Related: Upcoming PS4 Games 2018
The gaming giant revealed in May it was planning to halt production of Vita game cartridges in Europe and the US in March 2019. However, at that point, the firm was keen to point out they’d still be made in Japan. That too will surely end at the end of the year.
The handheld console has been far more successful in Japan than in Europe and the United States. As of last month, the PS Vita was still selling around 3,000 units a week in Japan, compared to 9,500 PS4 sales. The Vita console even outsold the PS4 in Japan in 2015 and still shifted five million units in the country as recently as 2016.
Writing on the wall
Last year at E3 Sony admitted that the writing was on the wall for the PS Vita in the western territories.

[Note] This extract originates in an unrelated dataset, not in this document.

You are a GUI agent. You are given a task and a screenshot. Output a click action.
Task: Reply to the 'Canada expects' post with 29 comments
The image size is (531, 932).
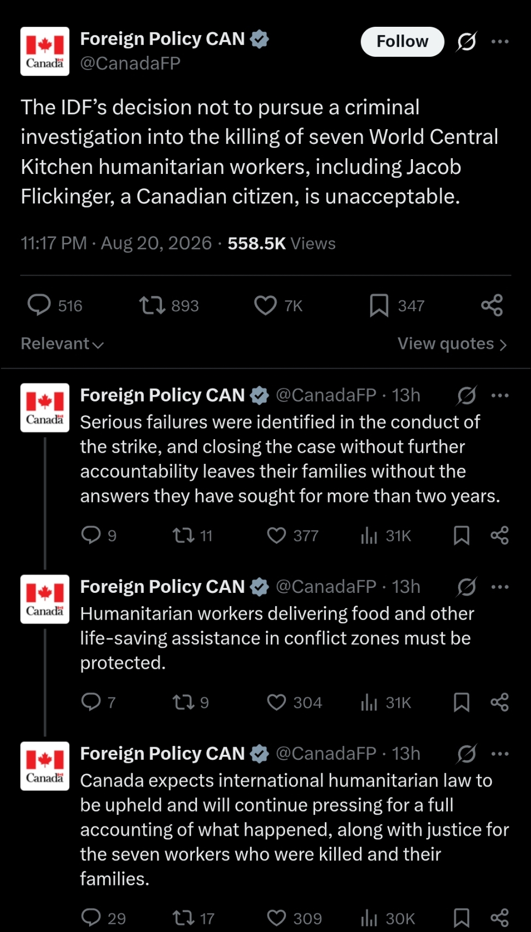click(103, 918)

Sony’s Sean Layden said: “Vita is still a viable platform, chiefly in the Japanese and Asian markets. We still have developers in Japan who are building for that platform. But it just didn’t get over the hump in Europe and America. It’s hard to know exactly why, but it didn’t garner a large enough audience here for us to continue to build for it.”
This year Sony announced that it’d no longer offer free PS Vita games with a PS Plus subscriptions from next year. Whether developers will continue making them remains to be seen.
However, if you don’t have a PS Vita, it might be worth staying on the lookout for a cheap model. Not necessarily because of the games library, but because of its secondary purpose as a remote system for PS4 gameplay, when the living room TV has been commandeered.